Uma avaliação psiquiátrica determinou que Moskvin sofre de uma forma de esquizofrenia paranóica. Em maio de 2012, ele foi condenado a uma avaliação psiquiátrica e desde então está detido em um hospital psiquiátrico.
Vladimir Stravinskas, chefe do Comitê de Investigação da Rússia para a região de Nizhny Novgorod, chamou o caso de excepcional e inigualável na medicina forense moderna.
Anatoly Moskvin morava em Nizhny Novgorod, a quinta maior cidade da Rússia. Ele disse que começou a vagar por cemitérios com amigos quando ainda era estudante. Em particular, eles visitaram o cemitério Krasnaya Etna, localizado no distrito de Leninsky, em Nizhny Novgorod.
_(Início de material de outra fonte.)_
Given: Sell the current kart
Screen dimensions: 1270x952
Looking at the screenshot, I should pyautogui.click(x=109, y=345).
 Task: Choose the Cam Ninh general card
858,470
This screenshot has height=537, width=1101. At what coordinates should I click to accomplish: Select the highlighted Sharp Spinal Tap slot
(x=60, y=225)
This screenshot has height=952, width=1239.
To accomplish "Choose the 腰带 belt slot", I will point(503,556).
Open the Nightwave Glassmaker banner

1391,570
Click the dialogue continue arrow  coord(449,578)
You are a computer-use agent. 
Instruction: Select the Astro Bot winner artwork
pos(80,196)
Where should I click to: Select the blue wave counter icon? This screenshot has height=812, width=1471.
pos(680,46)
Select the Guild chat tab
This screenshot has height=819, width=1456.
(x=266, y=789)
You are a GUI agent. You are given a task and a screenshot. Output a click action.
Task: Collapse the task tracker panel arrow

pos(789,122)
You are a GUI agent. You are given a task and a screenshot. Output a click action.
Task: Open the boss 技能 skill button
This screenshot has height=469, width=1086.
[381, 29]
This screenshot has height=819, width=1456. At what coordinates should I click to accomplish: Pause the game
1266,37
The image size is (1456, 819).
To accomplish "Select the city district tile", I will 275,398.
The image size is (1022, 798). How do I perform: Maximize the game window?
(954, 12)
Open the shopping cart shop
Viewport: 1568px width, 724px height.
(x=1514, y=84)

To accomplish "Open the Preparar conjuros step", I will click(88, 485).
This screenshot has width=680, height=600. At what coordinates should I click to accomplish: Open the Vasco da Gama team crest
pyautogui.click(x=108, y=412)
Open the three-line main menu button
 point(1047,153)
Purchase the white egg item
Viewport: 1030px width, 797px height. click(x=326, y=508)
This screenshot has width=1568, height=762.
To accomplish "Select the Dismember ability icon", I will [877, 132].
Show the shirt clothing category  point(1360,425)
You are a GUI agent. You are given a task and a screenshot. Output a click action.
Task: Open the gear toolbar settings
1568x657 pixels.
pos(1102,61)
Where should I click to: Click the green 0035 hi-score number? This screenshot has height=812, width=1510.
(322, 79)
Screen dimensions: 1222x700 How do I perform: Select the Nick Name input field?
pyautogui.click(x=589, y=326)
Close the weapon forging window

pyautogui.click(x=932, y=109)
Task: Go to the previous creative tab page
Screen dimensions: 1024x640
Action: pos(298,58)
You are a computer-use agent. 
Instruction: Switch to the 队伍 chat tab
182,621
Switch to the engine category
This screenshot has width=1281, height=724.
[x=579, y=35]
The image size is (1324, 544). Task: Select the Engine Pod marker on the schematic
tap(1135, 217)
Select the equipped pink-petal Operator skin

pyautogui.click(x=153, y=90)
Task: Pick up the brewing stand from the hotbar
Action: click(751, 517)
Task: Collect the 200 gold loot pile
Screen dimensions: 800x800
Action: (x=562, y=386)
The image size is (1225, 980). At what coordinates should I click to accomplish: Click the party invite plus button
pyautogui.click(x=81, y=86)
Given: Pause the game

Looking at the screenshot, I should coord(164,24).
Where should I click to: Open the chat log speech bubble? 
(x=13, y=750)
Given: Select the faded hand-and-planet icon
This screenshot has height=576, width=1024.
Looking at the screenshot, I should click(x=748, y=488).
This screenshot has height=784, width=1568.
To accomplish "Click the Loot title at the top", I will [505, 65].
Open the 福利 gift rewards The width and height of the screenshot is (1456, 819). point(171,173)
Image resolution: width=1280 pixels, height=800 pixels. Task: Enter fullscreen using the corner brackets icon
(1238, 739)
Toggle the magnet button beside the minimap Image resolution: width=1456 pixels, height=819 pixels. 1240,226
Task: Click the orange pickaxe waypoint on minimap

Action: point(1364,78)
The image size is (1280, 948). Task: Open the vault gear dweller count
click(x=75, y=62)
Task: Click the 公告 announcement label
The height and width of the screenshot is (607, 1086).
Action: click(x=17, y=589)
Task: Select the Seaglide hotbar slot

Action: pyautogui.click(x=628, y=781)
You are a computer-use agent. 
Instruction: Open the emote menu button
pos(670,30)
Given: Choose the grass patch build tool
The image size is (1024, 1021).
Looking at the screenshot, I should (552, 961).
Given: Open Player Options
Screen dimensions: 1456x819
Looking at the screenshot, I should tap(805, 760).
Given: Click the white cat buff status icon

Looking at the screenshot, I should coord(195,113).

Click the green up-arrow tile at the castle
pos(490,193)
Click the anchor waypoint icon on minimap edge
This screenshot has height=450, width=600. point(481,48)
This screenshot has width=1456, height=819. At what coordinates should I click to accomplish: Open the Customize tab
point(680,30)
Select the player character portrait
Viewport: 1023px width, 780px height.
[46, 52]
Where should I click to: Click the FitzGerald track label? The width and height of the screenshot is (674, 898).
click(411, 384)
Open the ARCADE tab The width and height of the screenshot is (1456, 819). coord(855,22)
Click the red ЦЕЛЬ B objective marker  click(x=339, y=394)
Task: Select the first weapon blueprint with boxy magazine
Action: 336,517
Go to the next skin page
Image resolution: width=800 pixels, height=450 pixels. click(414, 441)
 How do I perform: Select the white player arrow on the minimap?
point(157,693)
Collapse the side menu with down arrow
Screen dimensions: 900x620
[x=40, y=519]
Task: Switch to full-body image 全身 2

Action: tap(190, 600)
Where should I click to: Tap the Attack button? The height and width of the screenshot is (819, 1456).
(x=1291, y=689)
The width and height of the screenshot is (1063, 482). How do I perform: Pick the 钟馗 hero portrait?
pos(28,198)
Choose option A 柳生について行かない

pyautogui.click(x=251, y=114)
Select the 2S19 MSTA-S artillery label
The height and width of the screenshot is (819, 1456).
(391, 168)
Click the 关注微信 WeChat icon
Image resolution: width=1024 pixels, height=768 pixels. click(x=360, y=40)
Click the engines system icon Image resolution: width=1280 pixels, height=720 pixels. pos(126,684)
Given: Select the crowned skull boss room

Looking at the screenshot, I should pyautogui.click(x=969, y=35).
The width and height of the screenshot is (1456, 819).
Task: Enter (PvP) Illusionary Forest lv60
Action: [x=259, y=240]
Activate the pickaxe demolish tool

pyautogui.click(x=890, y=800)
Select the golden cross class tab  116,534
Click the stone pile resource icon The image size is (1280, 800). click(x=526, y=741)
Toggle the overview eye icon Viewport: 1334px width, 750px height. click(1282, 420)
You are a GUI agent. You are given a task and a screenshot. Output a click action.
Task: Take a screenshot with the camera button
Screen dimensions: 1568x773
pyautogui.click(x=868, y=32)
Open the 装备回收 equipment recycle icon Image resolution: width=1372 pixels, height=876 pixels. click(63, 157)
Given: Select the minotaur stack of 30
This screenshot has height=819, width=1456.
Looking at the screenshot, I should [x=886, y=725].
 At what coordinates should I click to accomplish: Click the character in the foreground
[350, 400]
Em um artigo escrito pouco antes de sua prisão, Moskvin atribuiu seu interesse pelos mortos a um incidente de infância durante o qual ele testemunhou um cortejo fúnebre para uma menina de 11 anos. Ele alegou que os participantes o forçaram a beijar o rosto da menina morta, escrevendo que "um adulto empurrou meu rosto até a testa cerosa da menina com um gorro bordado e não havia nada que eu pudesse fazer além de beijá-la como ordenado".
Depois de se formar em filologia na Universidade Estatal de Moscou, Moskvin tornou-se conhecido nos círculos acadêmicos. As suas principais áreas de interesse acadêmico eram a história e o folclore celta, bem como as línguas e a linguística. Moskvin tinha um profundo interesse em cemitérios, rituais funerários, morte, e ocultismo. Ele manteve uma biblioteca pessoal de mais de 60 mil livros e documentos, bem como uma grande coleção de bonecas. Acadêmicos colegas descreveram Moskvin como um gênio e um excêntrico.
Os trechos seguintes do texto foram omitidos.